+++ Information given +++

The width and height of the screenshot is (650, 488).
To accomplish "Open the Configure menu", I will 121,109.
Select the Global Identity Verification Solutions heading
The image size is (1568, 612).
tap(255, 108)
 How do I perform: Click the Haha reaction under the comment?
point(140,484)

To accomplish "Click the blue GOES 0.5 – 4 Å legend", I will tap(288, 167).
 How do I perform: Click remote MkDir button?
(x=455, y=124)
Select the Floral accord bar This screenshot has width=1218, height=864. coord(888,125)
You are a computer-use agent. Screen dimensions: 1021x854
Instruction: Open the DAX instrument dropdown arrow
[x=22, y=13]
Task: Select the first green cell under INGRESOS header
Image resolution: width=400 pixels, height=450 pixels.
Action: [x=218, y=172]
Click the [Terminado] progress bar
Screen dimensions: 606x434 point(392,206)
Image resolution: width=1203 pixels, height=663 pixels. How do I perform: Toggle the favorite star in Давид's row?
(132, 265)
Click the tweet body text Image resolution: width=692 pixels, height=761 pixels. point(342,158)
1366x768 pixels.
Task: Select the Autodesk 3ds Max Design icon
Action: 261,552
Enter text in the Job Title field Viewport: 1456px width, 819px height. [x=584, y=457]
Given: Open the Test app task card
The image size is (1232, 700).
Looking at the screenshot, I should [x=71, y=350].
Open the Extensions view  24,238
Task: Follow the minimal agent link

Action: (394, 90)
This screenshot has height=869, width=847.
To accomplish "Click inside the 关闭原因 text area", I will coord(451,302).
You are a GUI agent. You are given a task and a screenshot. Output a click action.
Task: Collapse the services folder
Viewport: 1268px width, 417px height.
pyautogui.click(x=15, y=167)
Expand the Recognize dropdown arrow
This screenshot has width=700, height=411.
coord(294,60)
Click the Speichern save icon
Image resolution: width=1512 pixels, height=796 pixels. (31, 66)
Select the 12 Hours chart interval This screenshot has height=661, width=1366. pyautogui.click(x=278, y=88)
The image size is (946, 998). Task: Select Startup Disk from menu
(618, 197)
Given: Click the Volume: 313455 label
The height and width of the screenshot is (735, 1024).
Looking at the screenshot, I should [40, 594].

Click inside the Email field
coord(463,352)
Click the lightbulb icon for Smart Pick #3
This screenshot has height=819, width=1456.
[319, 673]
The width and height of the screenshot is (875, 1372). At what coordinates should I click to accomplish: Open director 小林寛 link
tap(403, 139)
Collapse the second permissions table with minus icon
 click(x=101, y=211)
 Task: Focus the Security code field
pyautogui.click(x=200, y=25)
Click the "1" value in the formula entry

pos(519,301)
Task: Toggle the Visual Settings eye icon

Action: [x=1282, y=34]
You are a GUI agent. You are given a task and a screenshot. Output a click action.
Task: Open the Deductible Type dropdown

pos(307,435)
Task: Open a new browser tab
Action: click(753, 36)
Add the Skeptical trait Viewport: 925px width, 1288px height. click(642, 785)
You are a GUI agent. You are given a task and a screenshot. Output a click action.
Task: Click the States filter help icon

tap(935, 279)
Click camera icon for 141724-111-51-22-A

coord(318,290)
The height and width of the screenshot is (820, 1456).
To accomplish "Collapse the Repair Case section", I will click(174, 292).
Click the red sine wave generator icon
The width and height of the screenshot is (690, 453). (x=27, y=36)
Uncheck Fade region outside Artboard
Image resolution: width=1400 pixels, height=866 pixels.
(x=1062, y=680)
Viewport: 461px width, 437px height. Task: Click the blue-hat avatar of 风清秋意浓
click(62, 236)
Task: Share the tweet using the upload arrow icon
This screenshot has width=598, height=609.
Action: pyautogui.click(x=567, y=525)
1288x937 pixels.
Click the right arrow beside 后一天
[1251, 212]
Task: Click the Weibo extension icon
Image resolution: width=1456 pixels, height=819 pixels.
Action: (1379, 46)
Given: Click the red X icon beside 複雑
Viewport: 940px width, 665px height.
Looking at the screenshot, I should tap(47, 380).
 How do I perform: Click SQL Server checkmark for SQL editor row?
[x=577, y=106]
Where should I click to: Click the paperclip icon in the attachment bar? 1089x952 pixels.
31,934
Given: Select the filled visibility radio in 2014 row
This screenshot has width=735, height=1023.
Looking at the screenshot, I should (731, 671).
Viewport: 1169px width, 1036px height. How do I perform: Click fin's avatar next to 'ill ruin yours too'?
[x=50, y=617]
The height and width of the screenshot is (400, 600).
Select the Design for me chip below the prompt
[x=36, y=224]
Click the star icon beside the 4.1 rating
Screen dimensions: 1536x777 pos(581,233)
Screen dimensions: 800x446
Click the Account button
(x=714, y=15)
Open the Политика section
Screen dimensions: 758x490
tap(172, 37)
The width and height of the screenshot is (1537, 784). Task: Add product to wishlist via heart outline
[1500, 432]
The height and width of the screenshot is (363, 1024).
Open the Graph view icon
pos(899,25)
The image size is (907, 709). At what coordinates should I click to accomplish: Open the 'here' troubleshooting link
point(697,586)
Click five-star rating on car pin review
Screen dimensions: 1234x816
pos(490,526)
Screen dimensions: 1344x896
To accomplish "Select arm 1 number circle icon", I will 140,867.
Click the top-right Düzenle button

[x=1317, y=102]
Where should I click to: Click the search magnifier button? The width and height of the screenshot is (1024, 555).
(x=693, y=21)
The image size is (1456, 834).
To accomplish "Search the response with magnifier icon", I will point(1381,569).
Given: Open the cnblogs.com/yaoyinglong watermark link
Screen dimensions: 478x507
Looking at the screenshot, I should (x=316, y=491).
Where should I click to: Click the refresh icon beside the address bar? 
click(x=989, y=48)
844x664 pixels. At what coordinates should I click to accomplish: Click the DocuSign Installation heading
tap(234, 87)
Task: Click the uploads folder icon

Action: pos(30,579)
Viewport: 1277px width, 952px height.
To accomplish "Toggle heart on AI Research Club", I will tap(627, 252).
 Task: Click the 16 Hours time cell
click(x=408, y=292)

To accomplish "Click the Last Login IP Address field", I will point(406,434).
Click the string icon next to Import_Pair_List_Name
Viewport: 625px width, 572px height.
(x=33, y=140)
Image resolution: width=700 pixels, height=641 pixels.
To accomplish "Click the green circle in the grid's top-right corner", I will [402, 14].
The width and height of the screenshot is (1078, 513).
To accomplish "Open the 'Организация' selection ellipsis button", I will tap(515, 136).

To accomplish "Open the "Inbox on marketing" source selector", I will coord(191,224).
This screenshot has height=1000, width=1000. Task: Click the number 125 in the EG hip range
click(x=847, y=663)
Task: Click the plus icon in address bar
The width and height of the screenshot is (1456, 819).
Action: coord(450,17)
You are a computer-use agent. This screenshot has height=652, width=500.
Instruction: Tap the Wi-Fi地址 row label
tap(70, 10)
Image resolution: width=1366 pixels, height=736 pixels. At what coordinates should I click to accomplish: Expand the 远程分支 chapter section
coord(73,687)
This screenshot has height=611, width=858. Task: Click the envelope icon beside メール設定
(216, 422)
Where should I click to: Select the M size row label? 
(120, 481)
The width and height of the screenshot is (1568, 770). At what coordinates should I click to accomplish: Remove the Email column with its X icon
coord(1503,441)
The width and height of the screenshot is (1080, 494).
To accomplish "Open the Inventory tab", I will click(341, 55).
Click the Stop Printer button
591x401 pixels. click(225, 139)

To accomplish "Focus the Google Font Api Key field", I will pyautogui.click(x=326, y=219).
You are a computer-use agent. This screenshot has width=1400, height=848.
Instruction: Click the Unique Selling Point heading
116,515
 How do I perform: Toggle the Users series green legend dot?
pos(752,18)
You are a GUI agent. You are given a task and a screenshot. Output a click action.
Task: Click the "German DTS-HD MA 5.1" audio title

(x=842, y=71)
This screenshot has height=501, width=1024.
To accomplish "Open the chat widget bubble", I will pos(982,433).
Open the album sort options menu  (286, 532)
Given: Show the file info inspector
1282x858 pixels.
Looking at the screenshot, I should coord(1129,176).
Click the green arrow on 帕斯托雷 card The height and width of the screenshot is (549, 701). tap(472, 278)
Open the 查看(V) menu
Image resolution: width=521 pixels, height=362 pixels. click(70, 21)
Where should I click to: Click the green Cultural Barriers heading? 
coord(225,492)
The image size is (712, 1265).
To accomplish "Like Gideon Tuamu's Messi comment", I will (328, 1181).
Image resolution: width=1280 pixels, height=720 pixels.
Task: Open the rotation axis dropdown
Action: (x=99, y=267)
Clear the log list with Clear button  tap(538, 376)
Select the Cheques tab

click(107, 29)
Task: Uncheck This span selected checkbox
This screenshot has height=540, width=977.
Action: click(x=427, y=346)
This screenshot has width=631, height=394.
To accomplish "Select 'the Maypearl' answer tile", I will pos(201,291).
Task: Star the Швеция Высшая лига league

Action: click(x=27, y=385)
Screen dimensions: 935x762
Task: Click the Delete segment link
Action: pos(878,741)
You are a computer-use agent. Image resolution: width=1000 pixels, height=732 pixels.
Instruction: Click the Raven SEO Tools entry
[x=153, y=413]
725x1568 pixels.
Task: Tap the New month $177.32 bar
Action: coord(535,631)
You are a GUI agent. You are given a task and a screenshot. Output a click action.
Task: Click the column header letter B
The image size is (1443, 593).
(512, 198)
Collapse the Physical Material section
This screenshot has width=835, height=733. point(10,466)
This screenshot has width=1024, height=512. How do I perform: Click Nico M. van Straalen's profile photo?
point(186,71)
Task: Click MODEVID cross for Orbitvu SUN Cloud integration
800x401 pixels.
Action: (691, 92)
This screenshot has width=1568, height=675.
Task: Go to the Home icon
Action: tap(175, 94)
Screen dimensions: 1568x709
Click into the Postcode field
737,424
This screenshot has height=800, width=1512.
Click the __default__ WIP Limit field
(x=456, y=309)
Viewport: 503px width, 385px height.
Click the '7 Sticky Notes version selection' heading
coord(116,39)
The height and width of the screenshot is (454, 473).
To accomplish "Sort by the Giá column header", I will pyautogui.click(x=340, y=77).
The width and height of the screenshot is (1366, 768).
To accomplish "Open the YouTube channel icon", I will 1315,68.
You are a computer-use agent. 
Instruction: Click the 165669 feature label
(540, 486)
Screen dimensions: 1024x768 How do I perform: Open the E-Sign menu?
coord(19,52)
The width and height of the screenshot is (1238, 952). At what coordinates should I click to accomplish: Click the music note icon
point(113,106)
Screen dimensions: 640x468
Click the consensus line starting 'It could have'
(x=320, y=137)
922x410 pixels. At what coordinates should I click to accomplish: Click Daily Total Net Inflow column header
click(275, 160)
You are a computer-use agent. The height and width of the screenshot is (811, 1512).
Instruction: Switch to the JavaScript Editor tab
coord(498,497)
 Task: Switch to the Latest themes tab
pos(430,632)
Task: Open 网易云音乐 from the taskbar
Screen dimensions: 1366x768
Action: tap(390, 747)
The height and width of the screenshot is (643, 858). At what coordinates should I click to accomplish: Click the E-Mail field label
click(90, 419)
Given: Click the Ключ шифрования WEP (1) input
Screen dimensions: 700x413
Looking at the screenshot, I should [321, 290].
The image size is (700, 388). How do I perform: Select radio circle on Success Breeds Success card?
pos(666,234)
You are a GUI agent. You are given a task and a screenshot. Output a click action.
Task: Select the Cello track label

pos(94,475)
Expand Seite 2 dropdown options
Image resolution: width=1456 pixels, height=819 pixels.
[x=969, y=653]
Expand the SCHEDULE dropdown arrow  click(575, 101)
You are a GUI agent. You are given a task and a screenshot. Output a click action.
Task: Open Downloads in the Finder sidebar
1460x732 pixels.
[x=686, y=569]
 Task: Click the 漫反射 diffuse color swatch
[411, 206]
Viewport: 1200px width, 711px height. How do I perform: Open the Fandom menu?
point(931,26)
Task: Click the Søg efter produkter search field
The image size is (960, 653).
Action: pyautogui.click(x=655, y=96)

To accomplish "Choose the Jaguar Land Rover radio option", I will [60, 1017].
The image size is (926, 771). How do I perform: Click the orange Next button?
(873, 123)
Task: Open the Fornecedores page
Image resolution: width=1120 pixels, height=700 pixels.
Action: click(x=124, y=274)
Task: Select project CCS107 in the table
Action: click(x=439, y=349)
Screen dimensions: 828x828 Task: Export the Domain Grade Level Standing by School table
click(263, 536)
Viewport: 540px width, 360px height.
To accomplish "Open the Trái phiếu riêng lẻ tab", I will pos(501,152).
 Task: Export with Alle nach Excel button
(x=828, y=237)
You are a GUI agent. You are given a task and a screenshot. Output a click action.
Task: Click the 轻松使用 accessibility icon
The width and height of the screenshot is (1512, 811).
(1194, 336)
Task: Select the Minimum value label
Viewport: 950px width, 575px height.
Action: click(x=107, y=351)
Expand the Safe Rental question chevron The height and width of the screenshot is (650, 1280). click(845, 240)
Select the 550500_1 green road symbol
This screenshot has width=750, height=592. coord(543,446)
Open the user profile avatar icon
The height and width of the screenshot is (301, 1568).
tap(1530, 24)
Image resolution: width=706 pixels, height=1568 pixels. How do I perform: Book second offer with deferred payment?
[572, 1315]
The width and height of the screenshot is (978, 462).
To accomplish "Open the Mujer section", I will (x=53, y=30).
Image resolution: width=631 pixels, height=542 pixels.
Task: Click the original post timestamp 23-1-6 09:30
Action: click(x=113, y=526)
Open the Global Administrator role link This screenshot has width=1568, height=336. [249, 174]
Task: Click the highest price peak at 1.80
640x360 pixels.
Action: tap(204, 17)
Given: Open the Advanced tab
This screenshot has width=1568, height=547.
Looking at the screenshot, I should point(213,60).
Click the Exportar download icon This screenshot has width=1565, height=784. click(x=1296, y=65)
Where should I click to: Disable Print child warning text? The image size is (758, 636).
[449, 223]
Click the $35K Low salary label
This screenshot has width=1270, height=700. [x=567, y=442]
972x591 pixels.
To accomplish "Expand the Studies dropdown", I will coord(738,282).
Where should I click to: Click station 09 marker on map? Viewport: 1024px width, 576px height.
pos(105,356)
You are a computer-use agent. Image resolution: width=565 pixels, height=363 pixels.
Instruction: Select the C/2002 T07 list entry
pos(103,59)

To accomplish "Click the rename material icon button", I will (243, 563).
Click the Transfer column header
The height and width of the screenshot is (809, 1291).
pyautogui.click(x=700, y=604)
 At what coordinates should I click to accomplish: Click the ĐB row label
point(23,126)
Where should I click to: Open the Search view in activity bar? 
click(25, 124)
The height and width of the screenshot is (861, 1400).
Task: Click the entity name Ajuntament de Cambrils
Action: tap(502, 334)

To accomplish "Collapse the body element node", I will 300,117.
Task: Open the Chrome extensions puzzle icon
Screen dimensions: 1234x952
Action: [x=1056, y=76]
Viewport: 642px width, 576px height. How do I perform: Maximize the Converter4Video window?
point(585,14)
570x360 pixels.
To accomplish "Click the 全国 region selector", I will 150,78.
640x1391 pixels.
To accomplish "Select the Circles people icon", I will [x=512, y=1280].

+++

## Task objective
Lines holding the string "selector" must be copied out of the entries above.

## Solution for this exercise
To accomplish "Open the "Inbox on marketing" source selector", I will coord(191,224).
To accomplish "Click the 全国 region selector", I will 150,78.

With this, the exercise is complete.